▶ [What the task asks] Answer with a number only, stating how many lines of the records hold the word "next".

▶ [Given records]
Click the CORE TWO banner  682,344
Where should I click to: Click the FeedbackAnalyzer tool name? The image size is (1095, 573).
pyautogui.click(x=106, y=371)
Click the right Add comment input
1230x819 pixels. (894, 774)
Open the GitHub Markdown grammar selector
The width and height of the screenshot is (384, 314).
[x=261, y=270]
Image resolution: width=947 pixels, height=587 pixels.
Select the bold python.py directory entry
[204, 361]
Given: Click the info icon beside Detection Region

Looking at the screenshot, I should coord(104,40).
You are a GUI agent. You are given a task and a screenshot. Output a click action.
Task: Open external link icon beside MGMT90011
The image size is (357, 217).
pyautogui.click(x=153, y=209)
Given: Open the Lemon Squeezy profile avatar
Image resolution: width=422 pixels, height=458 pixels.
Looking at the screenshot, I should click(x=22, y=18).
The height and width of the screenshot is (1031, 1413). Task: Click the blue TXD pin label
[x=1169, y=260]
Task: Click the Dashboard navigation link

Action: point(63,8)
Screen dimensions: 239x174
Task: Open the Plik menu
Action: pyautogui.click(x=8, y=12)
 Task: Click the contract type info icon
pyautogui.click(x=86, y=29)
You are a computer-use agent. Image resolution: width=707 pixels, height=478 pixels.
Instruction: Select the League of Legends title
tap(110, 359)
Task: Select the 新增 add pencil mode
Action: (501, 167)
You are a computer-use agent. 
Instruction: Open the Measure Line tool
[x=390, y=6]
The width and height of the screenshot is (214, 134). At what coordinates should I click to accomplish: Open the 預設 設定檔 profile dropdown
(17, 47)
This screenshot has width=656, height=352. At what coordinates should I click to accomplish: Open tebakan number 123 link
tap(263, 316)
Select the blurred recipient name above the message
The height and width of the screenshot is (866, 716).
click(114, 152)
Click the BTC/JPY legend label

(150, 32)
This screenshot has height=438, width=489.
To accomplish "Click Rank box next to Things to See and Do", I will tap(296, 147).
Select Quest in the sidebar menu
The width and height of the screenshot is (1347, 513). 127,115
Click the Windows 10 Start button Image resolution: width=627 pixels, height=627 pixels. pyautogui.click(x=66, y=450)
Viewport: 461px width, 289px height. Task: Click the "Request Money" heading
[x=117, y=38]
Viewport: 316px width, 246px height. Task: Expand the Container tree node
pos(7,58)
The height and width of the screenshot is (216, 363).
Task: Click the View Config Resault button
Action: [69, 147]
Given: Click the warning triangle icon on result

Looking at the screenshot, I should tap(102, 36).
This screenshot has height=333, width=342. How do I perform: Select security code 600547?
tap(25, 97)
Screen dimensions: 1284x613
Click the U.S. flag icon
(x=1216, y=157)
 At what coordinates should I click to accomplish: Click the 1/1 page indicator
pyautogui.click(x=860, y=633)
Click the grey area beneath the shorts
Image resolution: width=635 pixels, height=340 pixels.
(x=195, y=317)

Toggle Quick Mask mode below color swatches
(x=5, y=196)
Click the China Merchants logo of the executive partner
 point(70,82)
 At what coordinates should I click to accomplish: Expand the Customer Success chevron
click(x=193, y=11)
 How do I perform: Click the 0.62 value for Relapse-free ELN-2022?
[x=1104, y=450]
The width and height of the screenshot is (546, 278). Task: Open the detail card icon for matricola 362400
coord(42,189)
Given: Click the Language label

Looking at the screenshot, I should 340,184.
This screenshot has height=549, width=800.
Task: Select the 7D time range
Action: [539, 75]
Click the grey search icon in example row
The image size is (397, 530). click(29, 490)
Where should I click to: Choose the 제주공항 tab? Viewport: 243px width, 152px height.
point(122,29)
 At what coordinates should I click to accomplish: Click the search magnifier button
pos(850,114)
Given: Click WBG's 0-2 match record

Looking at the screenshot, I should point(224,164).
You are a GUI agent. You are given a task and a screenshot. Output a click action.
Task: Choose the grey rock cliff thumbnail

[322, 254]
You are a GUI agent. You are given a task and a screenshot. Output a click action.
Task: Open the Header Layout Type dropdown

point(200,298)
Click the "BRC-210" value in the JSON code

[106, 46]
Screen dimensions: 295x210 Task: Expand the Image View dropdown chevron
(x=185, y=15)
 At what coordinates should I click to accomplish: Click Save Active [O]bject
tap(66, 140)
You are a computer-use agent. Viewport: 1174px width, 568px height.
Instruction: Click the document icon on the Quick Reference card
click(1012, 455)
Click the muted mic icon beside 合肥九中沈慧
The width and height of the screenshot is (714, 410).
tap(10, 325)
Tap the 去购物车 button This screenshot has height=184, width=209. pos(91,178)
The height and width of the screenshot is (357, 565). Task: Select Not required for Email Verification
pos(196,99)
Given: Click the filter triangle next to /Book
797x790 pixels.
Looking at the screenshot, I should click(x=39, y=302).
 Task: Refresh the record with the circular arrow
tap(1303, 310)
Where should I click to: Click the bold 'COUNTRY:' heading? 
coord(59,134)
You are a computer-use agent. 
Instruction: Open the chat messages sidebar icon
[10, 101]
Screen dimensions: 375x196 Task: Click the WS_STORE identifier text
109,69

▶ [Result of the exercise] 2